4.1 Het cassatiemiddel klaagt dat in de cassatiefase de redelijke termijn als bedoeld in artikel 6 lid 1
van het Europees Verdrag tot bescherming van de rechten van de mens en de fundamentele
vrijheden is overschreden omdat de stukken te laat door het hof zijn ingezonden.

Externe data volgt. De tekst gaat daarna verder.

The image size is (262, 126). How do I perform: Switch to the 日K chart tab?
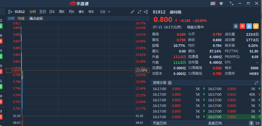click(52, 12)
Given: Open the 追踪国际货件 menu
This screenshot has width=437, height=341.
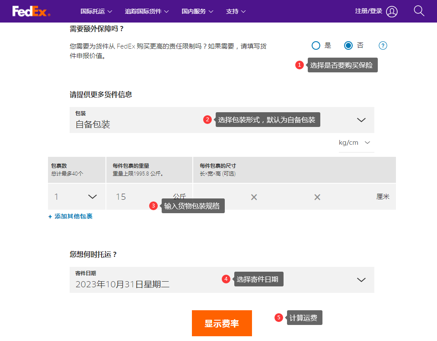Looking at the screenshot, I should [147, 11].
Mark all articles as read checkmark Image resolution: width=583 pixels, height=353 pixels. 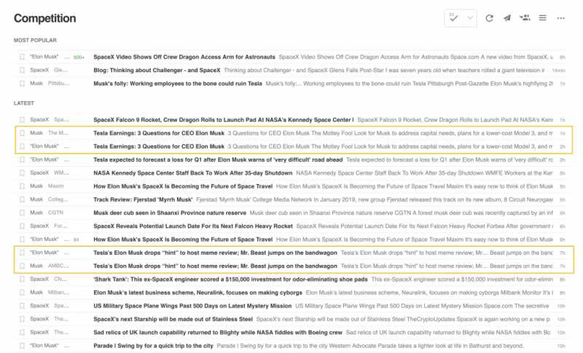click(x=453, y=18)
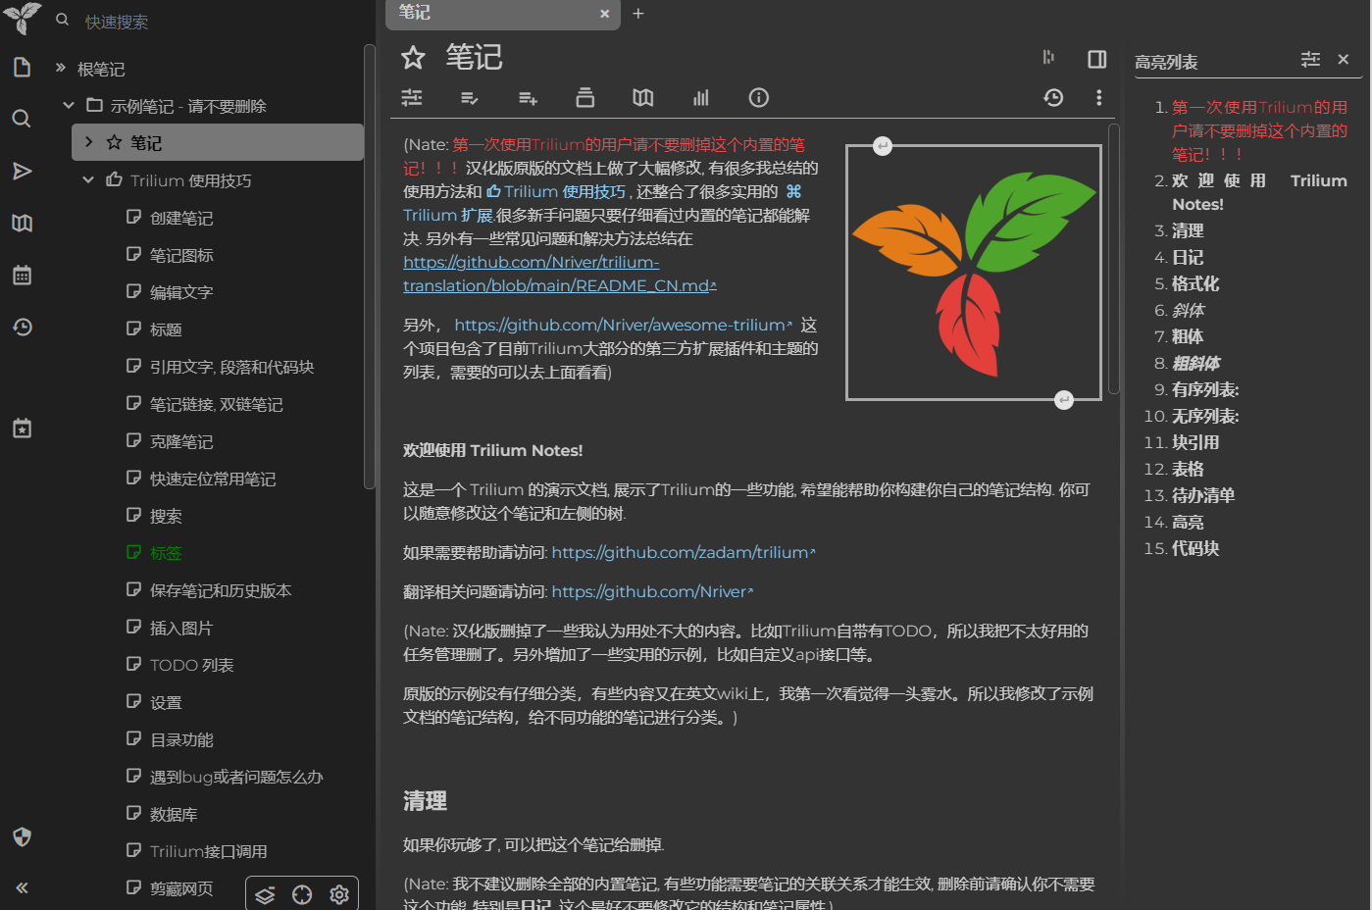Viewport: 1372px width, 910px height.
Task: Toggle the right pane visibility
Action: point(1096,59)
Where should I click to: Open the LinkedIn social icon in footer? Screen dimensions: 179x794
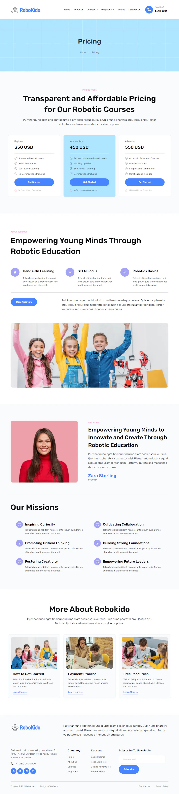(x=27, y=771)
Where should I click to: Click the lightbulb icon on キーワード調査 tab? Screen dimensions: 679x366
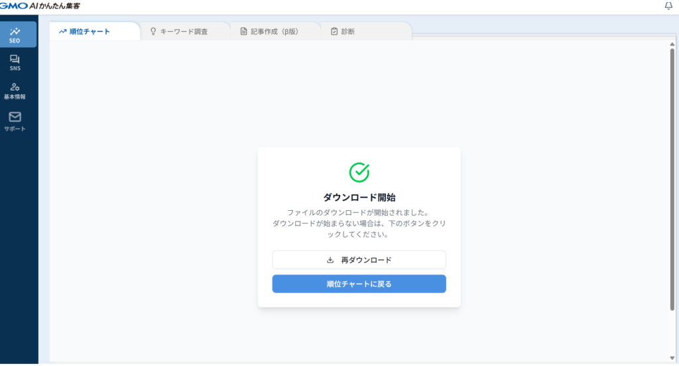coord(153,31)
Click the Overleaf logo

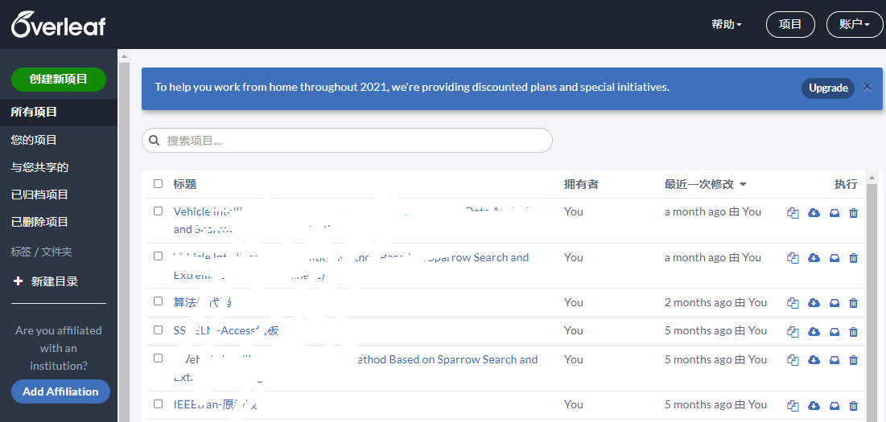(58, 25)
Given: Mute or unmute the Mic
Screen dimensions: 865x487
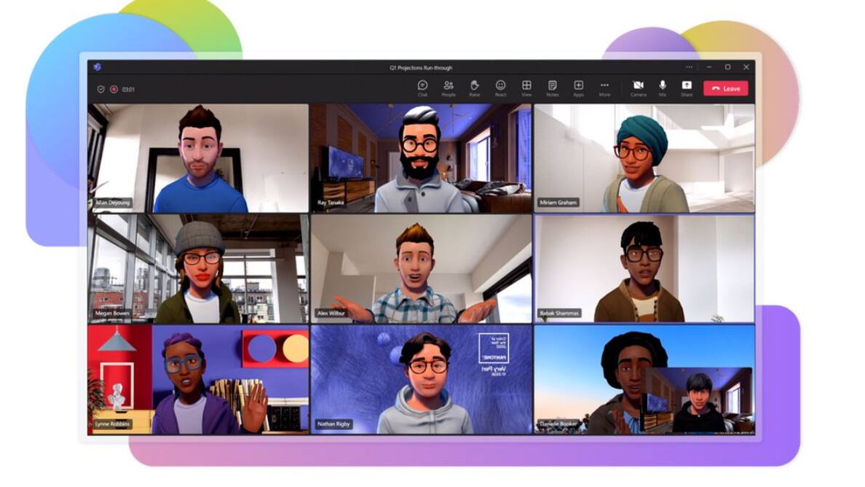Looking at the screenshot, I should pos(663,87).
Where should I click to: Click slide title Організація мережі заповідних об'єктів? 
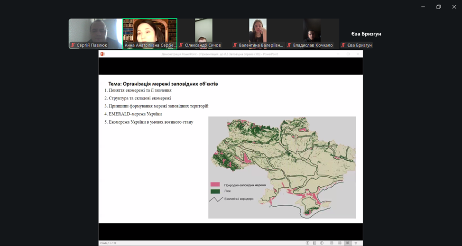(x=163, y=84)
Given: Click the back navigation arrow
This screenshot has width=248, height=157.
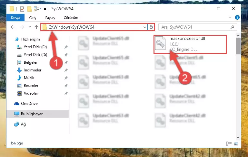Looking at the screenshot, I should (x=13, y=27).
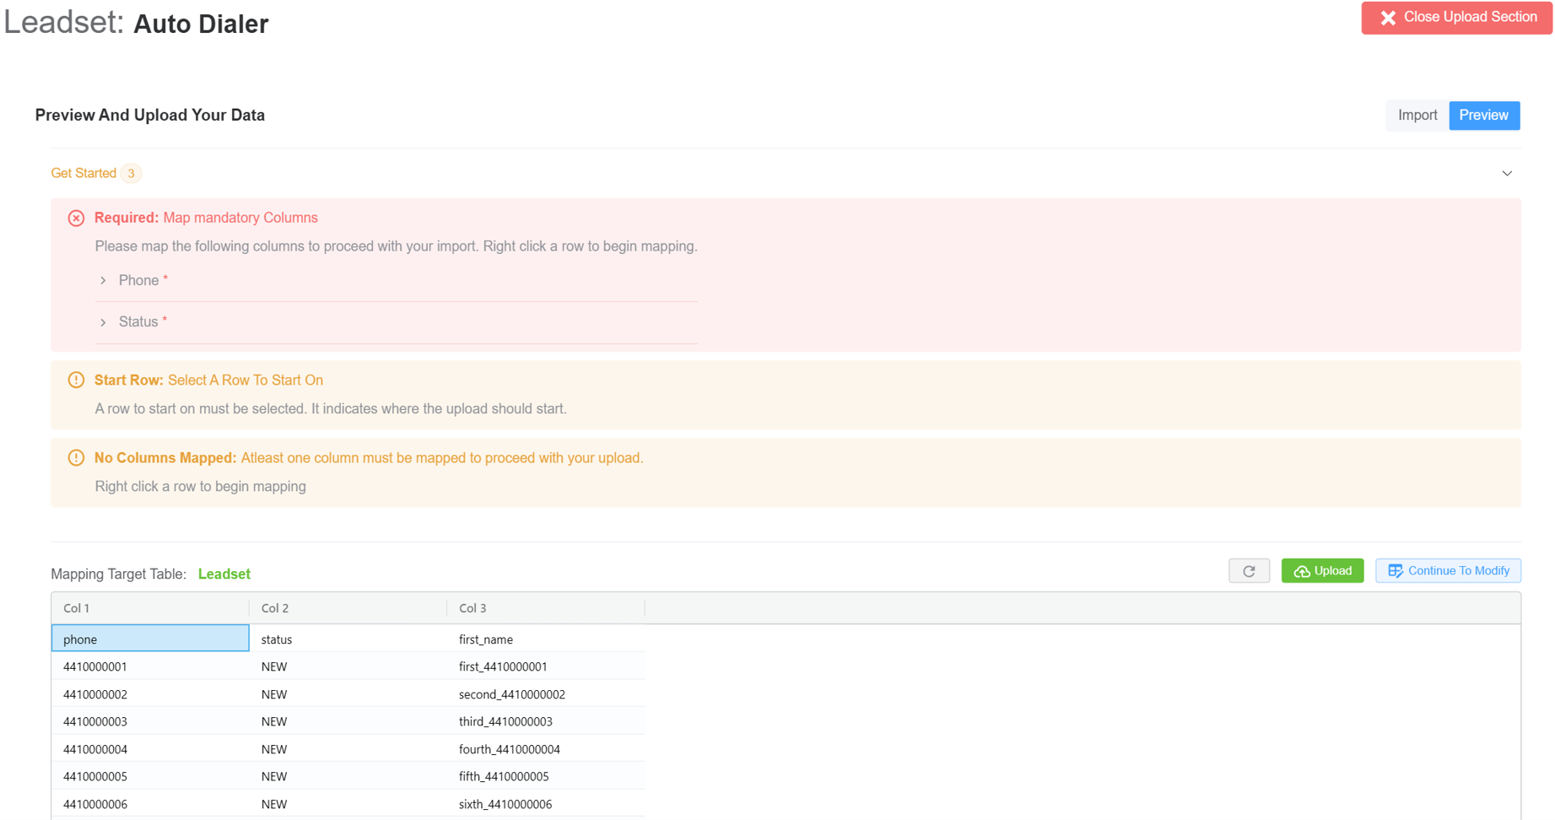Switch to the Import tab
The width and height of the screenshot is (1555, 820).
(x=1417, y=116)
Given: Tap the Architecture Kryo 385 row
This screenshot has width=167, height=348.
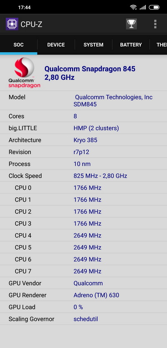Looking at the screenshot, I should click(x=84, y=140).
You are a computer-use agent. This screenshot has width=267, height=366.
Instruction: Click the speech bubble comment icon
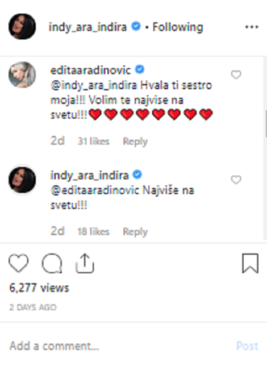(52, 263)
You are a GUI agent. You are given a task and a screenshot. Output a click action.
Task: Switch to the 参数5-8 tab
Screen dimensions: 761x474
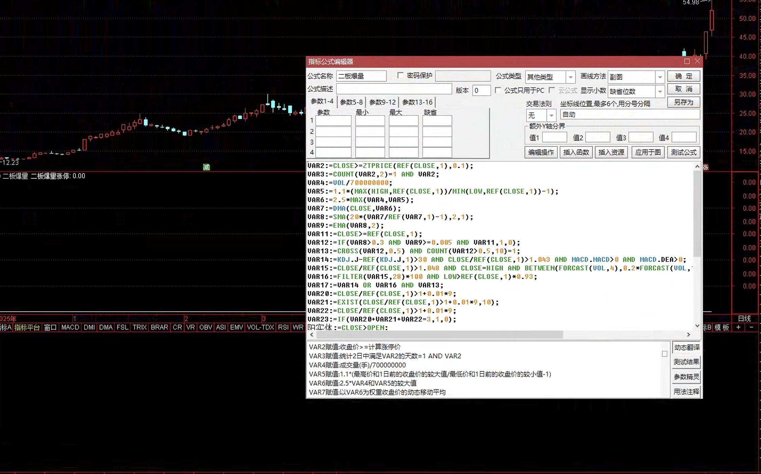[351, 102]
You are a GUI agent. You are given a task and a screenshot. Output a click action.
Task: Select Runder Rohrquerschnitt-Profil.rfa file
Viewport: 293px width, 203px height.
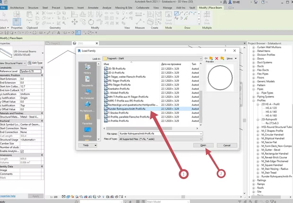(126, 109)
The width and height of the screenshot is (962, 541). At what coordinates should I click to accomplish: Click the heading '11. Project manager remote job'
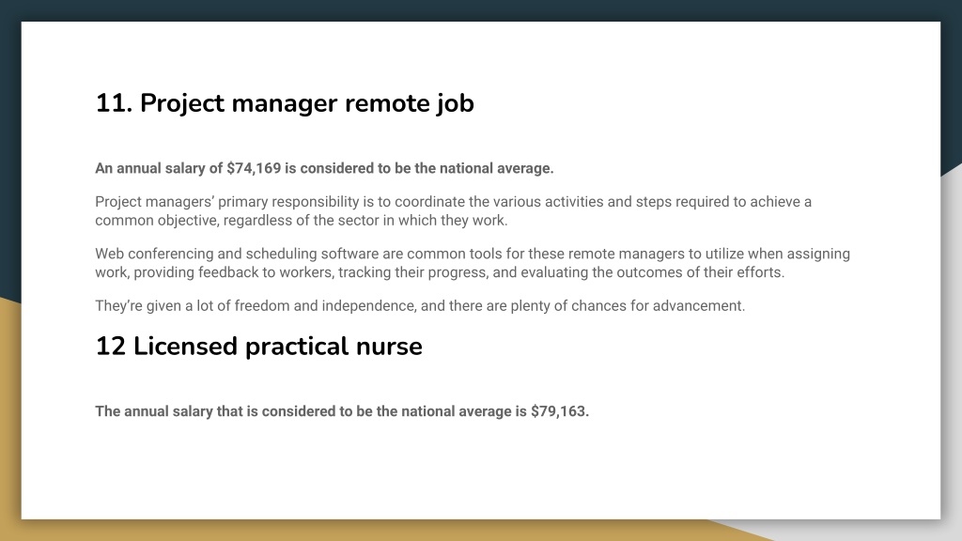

4.2 Het cassatiemiddel is gegrond. Dit moet leiden tot vermindering van de opgelegde gevangenisstraf
van vier jaren.
5 Beslissing

De Hoge Raad:
- vernietigt de uitspraak van het hof, maar uitsluitend wat betreft de duur van de opgelegde
gevangenisstraf;
- vermindert deze in die zin dat deze drie jaren en acht maanden beloopt;
- verwerpt het beroep voor het overige.

Dit arrest is gewezen door de vice-president J. de Hullu als voorzitter, en de raadsheren Y. Buruma,
M.J. Borgers, J.C.A.M. Claassens en A.E.M. Röttgering, in bijzijn van de waarnemend griffier S.P. Bakker,
en uitgesproken ter openbare terechtzitting van 5 juli 2022.